• Task: Write out these records exactly as they appear, starting at the line containing "has height=896, width=1345." and ending at the line containing "coord(1007,202)".

• Supplied entries:
───

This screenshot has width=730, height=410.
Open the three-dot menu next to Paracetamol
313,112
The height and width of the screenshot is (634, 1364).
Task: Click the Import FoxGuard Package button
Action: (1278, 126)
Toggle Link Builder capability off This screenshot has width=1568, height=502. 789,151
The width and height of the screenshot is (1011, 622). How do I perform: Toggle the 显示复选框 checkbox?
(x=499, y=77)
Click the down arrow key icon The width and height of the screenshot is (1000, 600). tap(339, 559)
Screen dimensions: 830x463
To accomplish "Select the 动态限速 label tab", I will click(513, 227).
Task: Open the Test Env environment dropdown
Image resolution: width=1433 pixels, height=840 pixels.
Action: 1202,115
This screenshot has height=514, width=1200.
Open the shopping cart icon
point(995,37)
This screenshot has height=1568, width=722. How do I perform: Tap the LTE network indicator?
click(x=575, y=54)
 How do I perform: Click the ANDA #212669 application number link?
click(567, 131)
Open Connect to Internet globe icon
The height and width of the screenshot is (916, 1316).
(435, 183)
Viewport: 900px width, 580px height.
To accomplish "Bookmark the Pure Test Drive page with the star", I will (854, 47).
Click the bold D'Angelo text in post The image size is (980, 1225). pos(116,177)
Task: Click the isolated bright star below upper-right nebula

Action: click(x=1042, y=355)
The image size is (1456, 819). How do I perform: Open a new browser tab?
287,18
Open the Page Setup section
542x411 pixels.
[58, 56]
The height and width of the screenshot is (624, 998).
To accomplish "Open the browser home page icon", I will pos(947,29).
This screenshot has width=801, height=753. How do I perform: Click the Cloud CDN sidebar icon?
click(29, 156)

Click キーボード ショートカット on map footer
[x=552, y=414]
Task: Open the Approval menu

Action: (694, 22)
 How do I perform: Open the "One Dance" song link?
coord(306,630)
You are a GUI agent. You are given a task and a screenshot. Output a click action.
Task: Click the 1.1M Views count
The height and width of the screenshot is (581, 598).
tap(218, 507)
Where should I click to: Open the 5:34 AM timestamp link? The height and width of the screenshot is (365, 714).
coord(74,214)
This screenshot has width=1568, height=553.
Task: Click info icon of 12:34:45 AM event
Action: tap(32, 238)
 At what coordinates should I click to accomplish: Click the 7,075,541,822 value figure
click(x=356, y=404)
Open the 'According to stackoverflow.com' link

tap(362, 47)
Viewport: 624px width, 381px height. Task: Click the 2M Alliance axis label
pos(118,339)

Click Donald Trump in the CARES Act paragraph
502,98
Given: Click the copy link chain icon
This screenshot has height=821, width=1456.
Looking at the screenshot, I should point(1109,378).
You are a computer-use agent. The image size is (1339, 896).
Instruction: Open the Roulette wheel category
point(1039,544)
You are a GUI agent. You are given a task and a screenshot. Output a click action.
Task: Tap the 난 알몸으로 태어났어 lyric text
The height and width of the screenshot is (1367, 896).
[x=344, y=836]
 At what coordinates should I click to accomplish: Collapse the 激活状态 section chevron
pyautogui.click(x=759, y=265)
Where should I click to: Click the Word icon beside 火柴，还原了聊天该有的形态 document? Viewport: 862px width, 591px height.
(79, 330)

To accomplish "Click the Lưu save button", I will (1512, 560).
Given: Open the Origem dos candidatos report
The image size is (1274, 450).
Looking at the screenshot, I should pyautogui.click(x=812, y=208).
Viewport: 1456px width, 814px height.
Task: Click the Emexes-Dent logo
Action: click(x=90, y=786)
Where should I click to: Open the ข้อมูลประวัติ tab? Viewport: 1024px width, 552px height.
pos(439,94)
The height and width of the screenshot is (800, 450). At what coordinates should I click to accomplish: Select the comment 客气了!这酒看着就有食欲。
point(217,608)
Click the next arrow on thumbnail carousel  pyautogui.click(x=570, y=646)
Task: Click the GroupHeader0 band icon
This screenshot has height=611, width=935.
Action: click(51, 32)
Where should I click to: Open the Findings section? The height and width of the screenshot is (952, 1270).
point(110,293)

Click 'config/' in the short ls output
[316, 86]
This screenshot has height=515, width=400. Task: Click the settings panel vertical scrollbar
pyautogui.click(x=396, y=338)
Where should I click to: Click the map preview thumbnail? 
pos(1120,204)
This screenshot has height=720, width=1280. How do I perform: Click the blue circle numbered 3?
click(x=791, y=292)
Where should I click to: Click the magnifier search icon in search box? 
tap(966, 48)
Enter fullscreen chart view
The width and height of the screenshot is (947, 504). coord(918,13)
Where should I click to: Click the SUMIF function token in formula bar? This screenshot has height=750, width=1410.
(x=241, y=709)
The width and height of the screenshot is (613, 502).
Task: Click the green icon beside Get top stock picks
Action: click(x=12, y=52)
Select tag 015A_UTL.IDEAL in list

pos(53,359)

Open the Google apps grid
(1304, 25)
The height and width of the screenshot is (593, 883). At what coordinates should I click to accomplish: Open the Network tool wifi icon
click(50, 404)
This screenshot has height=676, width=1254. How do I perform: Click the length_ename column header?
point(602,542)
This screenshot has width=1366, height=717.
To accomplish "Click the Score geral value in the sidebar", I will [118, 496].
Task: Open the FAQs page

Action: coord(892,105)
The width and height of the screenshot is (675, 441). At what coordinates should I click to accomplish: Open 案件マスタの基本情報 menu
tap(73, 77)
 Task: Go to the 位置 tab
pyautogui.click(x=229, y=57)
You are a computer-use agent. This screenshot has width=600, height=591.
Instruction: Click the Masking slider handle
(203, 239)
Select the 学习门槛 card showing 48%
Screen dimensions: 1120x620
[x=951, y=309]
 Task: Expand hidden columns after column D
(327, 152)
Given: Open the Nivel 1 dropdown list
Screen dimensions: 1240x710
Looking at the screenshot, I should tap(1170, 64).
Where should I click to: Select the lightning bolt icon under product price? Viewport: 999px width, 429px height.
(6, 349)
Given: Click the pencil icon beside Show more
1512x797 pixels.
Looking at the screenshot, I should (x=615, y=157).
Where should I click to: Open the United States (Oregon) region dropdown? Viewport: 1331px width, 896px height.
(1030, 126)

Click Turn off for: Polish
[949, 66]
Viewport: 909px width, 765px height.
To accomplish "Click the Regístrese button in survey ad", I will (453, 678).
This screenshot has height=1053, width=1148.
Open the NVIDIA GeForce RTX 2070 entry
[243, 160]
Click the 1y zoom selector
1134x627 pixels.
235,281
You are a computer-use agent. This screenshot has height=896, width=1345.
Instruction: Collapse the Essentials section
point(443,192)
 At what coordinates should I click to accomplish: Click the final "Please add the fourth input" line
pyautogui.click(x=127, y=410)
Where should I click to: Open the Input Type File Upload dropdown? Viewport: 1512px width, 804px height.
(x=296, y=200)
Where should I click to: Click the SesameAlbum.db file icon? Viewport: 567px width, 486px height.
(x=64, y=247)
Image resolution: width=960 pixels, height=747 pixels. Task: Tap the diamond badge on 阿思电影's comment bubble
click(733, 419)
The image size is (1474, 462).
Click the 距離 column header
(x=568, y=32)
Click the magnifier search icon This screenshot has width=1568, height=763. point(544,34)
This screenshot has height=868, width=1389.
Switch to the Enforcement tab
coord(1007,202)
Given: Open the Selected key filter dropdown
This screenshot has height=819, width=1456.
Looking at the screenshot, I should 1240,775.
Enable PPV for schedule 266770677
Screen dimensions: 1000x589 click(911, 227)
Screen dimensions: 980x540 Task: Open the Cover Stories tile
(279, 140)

───

• Reply to the task:
You are a computer-use agent. This screenshot has height=896, width=1345.
Instruction: Collapse the Essentials section
point(443,192)
 At what coordinates should I click to accomplish: Click the final "Please add the fourth input" line
pyautogui.click(x=127, y=410)
Where should I click to: Open the Input Type File Upload dropdown? Viewport: 1512px width, 804px height.
(x=296, y=200)
Where should I click to: Click the SesameAlbum.db file icon? Viewport: 567px width, 486px height.
(x=64, y=247)
Image resolution: width=960 pixels, height=747 pixels. Task: Tap the diamond badge on 阿思电影's comment bubble
click(733, 419)
The image size is (1474, 462).
Click the 距離 column header
(x=568, y=32)
Click the magnifier search icon This screenshot has width=1568, height=763. point(544,34)
This screenshot has height=868, width=1389.
Switch to the Enforcement tab
coord(1007,202)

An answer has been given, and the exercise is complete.